Update the lines from the one containing "Click info icon" through the end of the records, inclusive, by replacing "clock picker" with "time selector" and leaving everything else unchanged. Return only those lines.

>> START Dataset extract

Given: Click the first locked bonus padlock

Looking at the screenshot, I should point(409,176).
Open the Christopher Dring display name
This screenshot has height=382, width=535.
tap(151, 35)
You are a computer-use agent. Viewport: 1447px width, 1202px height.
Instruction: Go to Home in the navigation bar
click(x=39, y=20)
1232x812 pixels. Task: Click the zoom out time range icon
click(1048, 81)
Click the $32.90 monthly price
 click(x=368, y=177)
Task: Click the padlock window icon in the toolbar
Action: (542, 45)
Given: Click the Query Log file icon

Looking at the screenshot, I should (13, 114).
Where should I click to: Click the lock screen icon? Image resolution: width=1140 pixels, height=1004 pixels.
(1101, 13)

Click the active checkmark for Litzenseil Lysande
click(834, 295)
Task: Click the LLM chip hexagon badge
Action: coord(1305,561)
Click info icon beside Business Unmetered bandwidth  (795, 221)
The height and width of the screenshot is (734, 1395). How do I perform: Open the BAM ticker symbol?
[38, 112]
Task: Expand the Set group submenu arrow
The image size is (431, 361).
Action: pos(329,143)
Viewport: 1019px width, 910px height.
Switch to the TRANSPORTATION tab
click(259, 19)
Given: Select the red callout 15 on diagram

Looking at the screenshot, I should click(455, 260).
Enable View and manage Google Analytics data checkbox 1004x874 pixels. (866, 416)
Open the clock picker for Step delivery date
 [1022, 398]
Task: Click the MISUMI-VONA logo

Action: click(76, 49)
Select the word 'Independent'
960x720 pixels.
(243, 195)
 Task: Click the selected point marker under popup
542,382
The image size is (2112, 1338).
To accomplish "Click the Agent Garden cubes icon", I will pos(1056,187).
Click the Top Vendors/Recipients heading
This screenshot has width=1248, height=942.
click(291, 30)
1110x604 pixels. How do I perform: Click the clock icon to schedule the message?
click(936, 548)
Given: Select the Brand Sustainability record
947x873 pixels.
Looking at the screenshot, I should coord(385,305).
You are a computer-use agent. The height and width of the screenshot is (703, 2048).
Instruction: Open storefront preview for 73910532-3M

>> END Dataset extract

> **Task solution**
Click info icon beside Business Unmetered bandwidth  (795, 221)
The height and width of the screenshot is (734, 1395). How do I perform: Open the BAM ticker symbol?
[38, 112]
Task: Expand the Set group submenu arrow
The image size is (431, 361).
Action: pos(329,143)
Viewport: 1019px width, 910px height.
Switch to the TRANSPORTATION tab
click(259, 19)
Given: Select the red callout 15 on diagram

Looking at the screenshot, I should click(455, 260).
Enable View and manage Google Analytics data checkbox 1004x874 pixels. (866, 416)
Open the time selector for Step delivery date
 [1022, 398]
Task: Click the MISUMI-VONA logo

Action: click(76, 49)
Select the word 'Independent'
960x720 pixels.
(243, 195)
 Task: Click the selected point marker under popup
542,382
The image size is (2112, 1338).
To accomplish "Click the Agent Garden cubes icon", I will pos(1056,187).
Click the Top Vendors/Recipients heading
This screenshot has width=1248, height=942.
click(291, 30)
1110x604 pixels. How do I perform: Click the clock icon to schedule the message?
click(936, 548)
Given: Select the Brand Sustainability record
947x873 pixels.
Looking at the screenshot, I should coord(385,305).
You are a computer-use agent. The height and width of the screenshot is (703, 2048).
Instruction: Open storefront preview for 73910532-3M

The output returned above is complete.